Llamativamente, ningún gobierno americano o europeo –elogiadores consuetudinarios de Vizcarra por su papel como líder del Grupo de Lima, la oficina montada por la derecha global para agredir a Venezuela– tuvo la curiosidad de preguntarse, por qué el Congreso avanzó hacia la vacancia presidencial cuando tenía un pobre escenario a la vista. Algunos de esos actores hablaron, es cierto, para repetir en forma casi calcada que confían en que “el proceso político seguirá su curso a través de los canales propios del estado de derecho y el régimen democrático”. Aunque no se lo crea, esa fue, textual, la fórmula de compromiso redactada por Uruguay y copiada luego por varios países de la región. Estados Unidos no habló y el secretario de la OEA, Luis Almagro, sorprendió diciendo que no le “compete pronunciarme sobre la legalidad y legitimidad de las decisiones institucionales tomadas”.

Cuál era el escenario en el que golpeó el Congreso. Las elecciones ya estaban convocadas para el 11/4/2021, el país se debate en medio de una devastadora crisis económica y la situación sanitaria es de máxima gravedad (casi un millón de contagiados de coronavirus y más de 35 mil muertos). Y, amigos como son del formulismo –no pudieron agregar ni un solo argumento a las supuestas causales destituyentes de setiembre– se aferraron a la inconstitucional figura de la “incapacidad moral permanente”. La salida más sensata era esperar a que Vizcarra terminara su mandato el 28/7/2021, y luego juzgarlo. En cambio, primó la unión de pequeños y pequeñísimos intereses, comenzando por el de Merino.

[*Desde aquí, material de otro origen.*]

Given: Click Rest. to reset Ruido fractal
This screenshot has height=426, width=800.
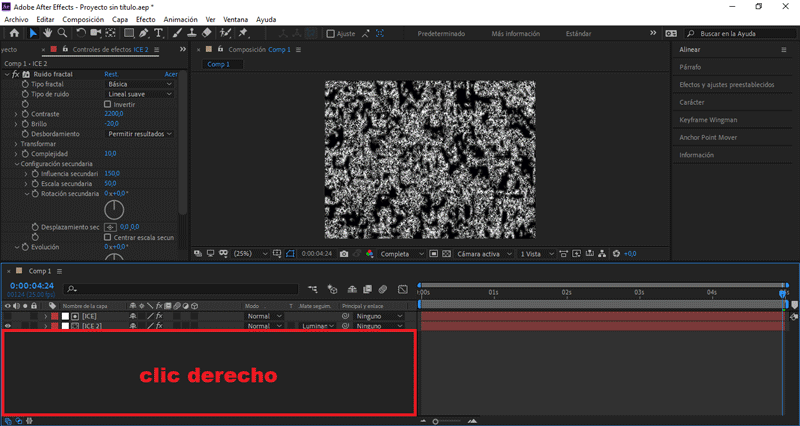Looking at the screenshot, I should click(x=112, y=74).
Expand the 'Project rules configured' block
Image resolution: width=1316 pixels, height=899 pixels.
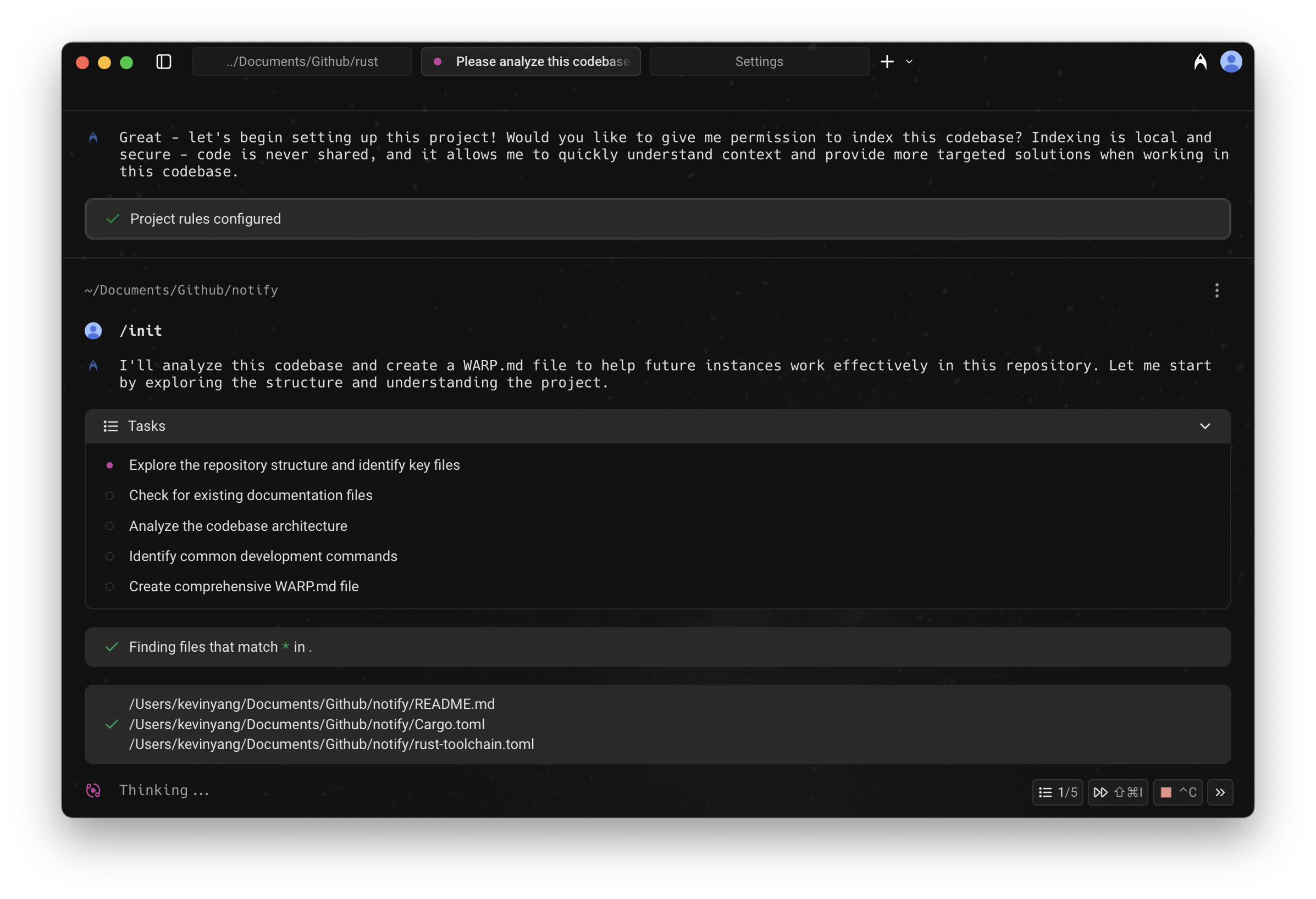tap(657, 219)
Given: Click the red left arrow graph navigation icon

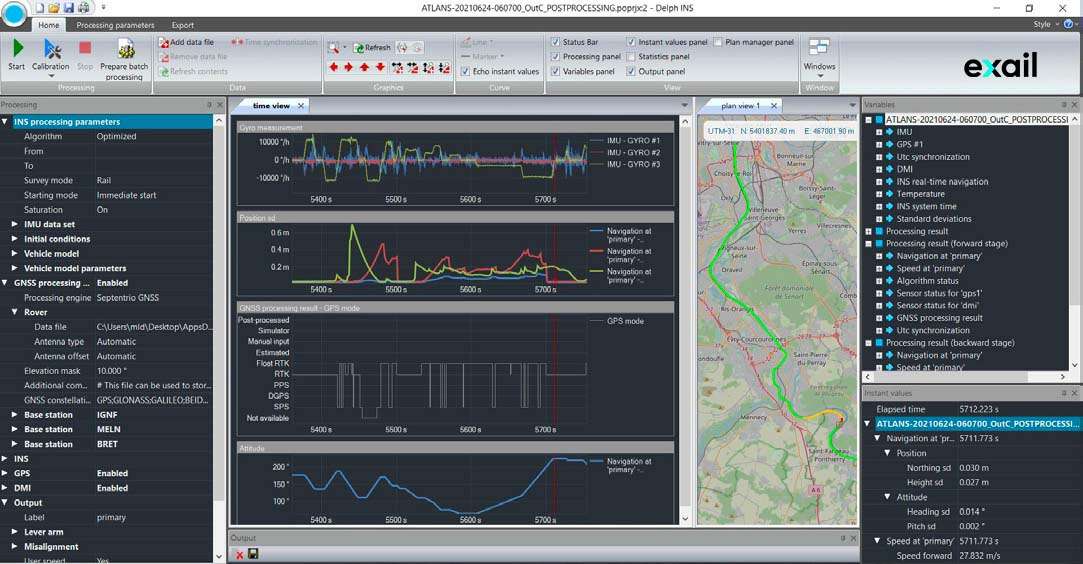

La Constitución detalla en su artículo 115 cómo es la sucesión presidencial, y dice que el mandatario sólo puede ser cesado por traición a la patria, abandono del país o impedir la celebración de elecciones. Nada de eso le cabe a Vizcarra. Los congresistas forzaron la ambigua figura de las “incapacidad moral”, para llevarla a “incapacidad mental”, que esa fue, en el siglo XIX,  la verdadera intención del constituyente. A la inconstitucionalidad dictada por los expertos se sumó la opinión de los principales candidatos para abril de 2021. El ex mandatario Ollanta Humala, la progresista Verónika Mendoza, el centrista Julio Guzmán y el derechista George Forsyth coincidieron en que el país ha sido víctima de una farsa grotesca llamada golpe de Estado.